Task statement
For each entry below, copy the text exactly and leave out any picture.

Source data
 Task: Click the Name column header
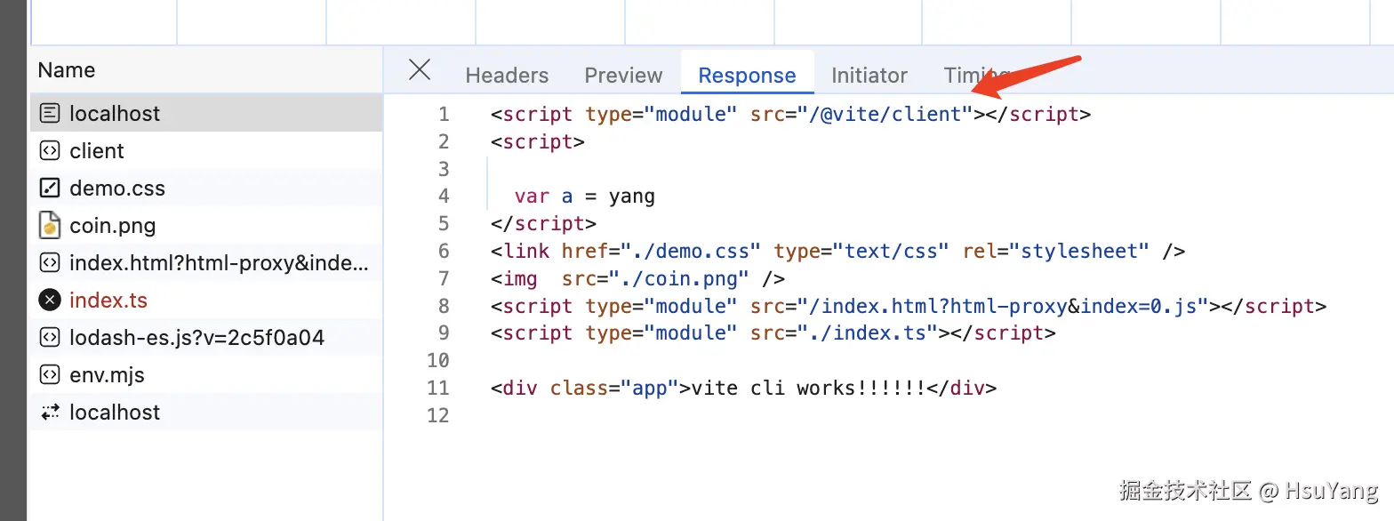click(67, 70)
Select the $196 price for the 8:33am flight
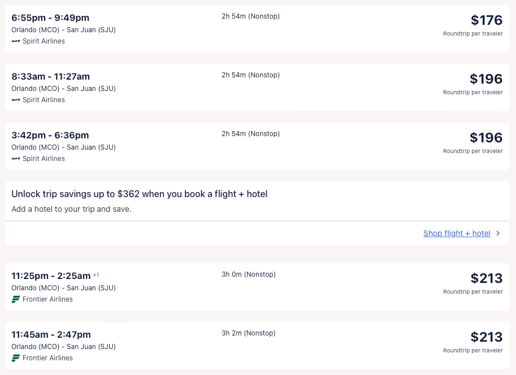 click(485, 79)
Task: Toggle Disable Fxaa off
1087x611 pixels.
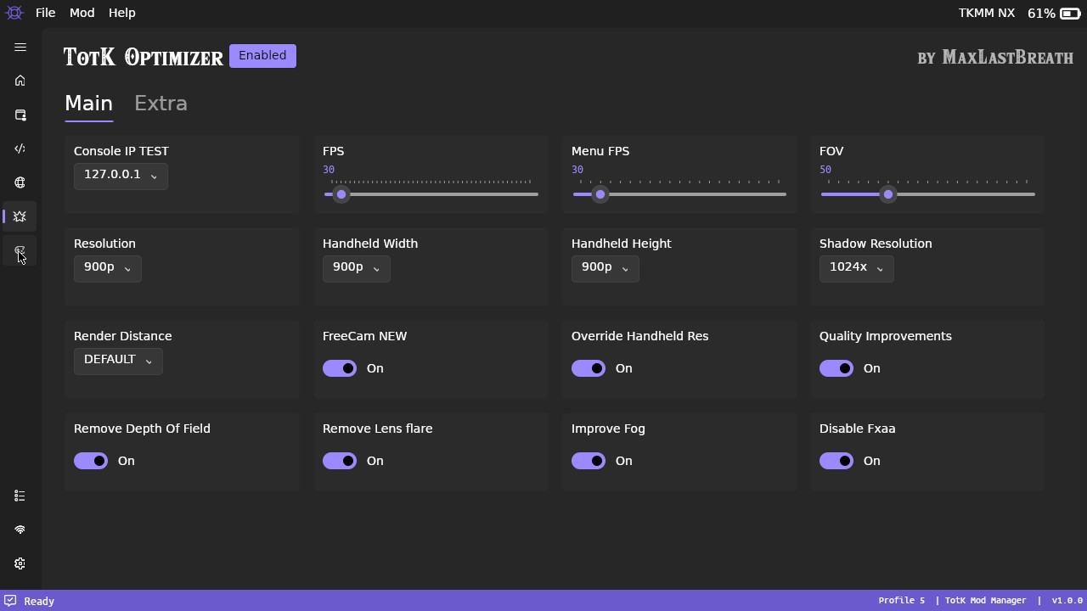Action: (x=836, y=461)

Reply to the task
 Task: Click the Name column header
click(67, 70)
Select the $196 price for the 8:33am flight
 click(485, 79)
Task: Toggle Disable Fxaa off
1087x611 pixels.
Action: (x=836, y=461)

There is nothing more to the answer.